I am trying to build a simple neural network with TensorFlow. The goal is to find the center of a rectangle in a 32 pixel x 32 pixel image. The rectangle is described by five vectors. The first vector is the position vector, the other four are direction vectors and make up the rectangle edges. One vector has two values (x and y).
The corresponding input for this image would be (2,5)(0,4)(6,0)(0,-4)(-6,0). The center (and therefore the desired output) is located at (5,7).
The code I came up with looks like the following:
import tensorflow as tf
import numpy as np
import Rectangle_Records
def init_weights(shape):
""" Weight initialization """
weights = tf.random_normal(shape, stddev=0.1)
return tf.Variable(weights)
def forwardprop(x, w_1, w_2):
""" Forward-propagation """
h = tf.nn.sigmoid(tf.matmul(x, w_1))
y_predict = tf.matmul(h, w_2)
return y_predict
def main():
x_size = 10
y_size = 2
h_1_size = 256
# Prepare input data
input_data = Rectangle_Records.DataSet()
x = tf.placeholder(tf.float32, shape = [None, x_size])
y_label = tf.placeholder(tf.float32, shape = [None, y_size])
# Weight initializations
w_1 = init_weights((x_size, h_1_size))
w_2 = init_weights((h_1_size, y_size))
# Forward propagation
y_predict = forwardprop(x, w_1, w_2)
# Backward propagation
cost = tf.reduce_mean(tf.square(y_predict - y_label))
updates = tf.train.GradientDescentOptimizer(0.01).minimize(cost)
# Run
sess = tf.Session()
init = tf.global_variables_initializer()
sess.run(init)
for i in range(200):
batch = input_data.next_batch(10)
sess.run(updates, feed_dict = {x: batch[0], y_label: batch[1]})
sess.close()
if __name__ == "__main__":
main()
Sadly, the network won't learn properly. The result is too far off. For example, [[ 3.74561882 , 3.70766664]] when it should be arround [[ 3. , 7.]]. What am I doing wrong?
-
1are you tracking and plotting R^2 or MSE as you go?Mohammad Athar– Mohammad Athar2017年07月12日 15:59:48 +00:00Commented Jul 12, 2017 at 15:59
-
No, I wouldn't know how. I find this rather difficult with TensorFlow.Gizmo– Gizmo2017年07月12日 16:03:39 +00:00Commented Jul 12, 2017 at 16:03
-
1you can do it manually against a test data set that you've reserved for that purpose. I ask because 3.71 seems close to 3.7Mohammad Athar– Mohammad Athar2017年07月12日 16:13:20 +00:00Commented Jul 12, 2017 at 16:13
-
1It's 3.74561882 to 3. and 3.70766664 to 7.Gizmo– Gizmo2017年07月12日 16:15:58 +00:00Commented Jul 12, 2017 at 16:15
-
1Can you share the whole code as well as the dataset with me?Tarun Wadhwa– Tarun Wadhwa2017年07月12日 16:17:14 +00:00Commented Jul 12, 2017 at 16:17
4 Answers 4
The main problem is your whole training is done only for one epoch, thats not enough training. Try the following changes:
sess = tf.Session()
init = tf.global_variables_initializer()
sess.run(init)
for j in range(30):
input_data = Rectangle_Records.DataSet()
for i in range(200):
batch = input_data.next_batch(10)
loss, _ = sess.run([cost,updates], feed_dict = {x: batch[0], y_label: batch[1]})

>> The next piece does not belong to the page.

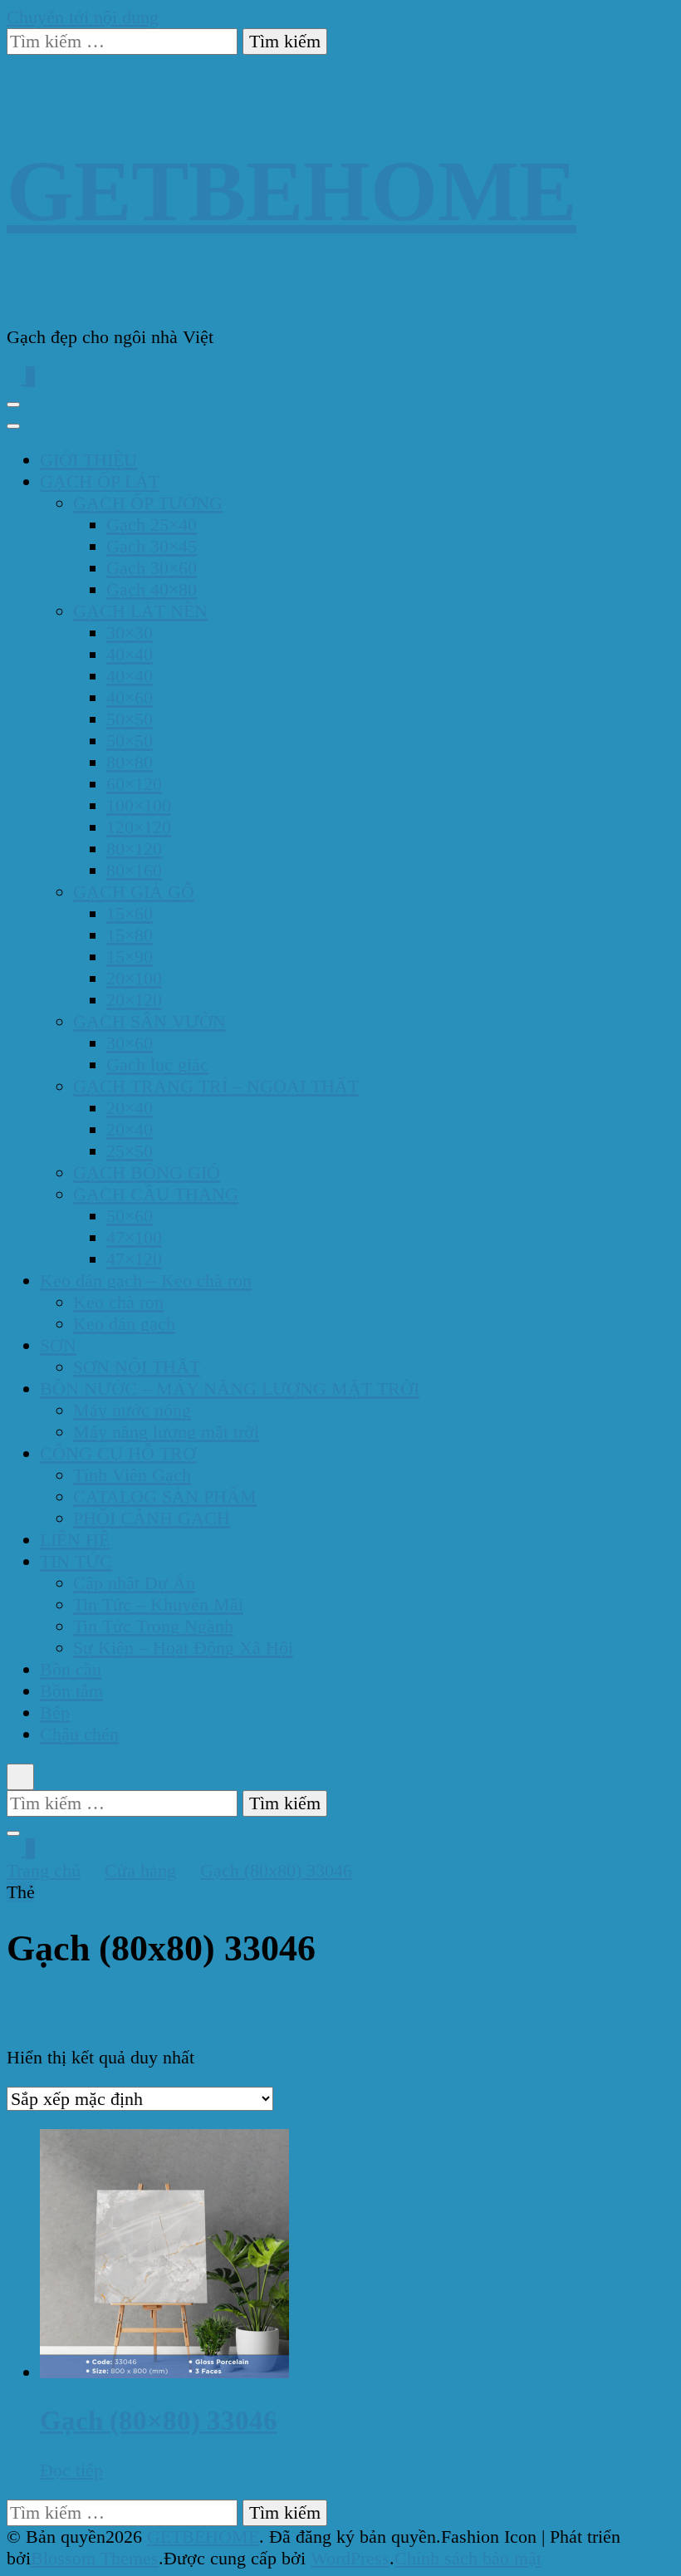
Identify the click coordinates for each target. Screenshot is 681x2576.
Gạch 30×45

pred = sess.run(y_predict, feed_dict={x: batch[0]})
print('Cost:', loss )
print('pred:', pred)
print('actual:', batch[1])
sess.close()
Change your optimizer to a momentum optimizer for faster convergence: tf.train.AdamOptimizer(0.01).minimize(cost)
Comments
You have forgotten to add bias.
def init_bias(shape):
biases = tf.random_normal(shape)
return tf.Variable(biases)
def forwardprop(x, w_1, w_2, b_1, b_2):
""" Forward-propagation """
h = tf.nn.sigmoid(tf.matmul(x, w_1) + b_1)
y_predict = tf.matmul(h, w_2) + b_2
return y_predict
Inside main change it to this
w_1 = init_weights((x_size, h_1_size))
w_2 = init_weights((h_1_size, y_size))
b_1 = init_bias((h_1_size,))
b_2 = init_bias((y_size,))
# Forward propagation
y_predict = forwardprop(x, w_1, w_2, b_1, b_2)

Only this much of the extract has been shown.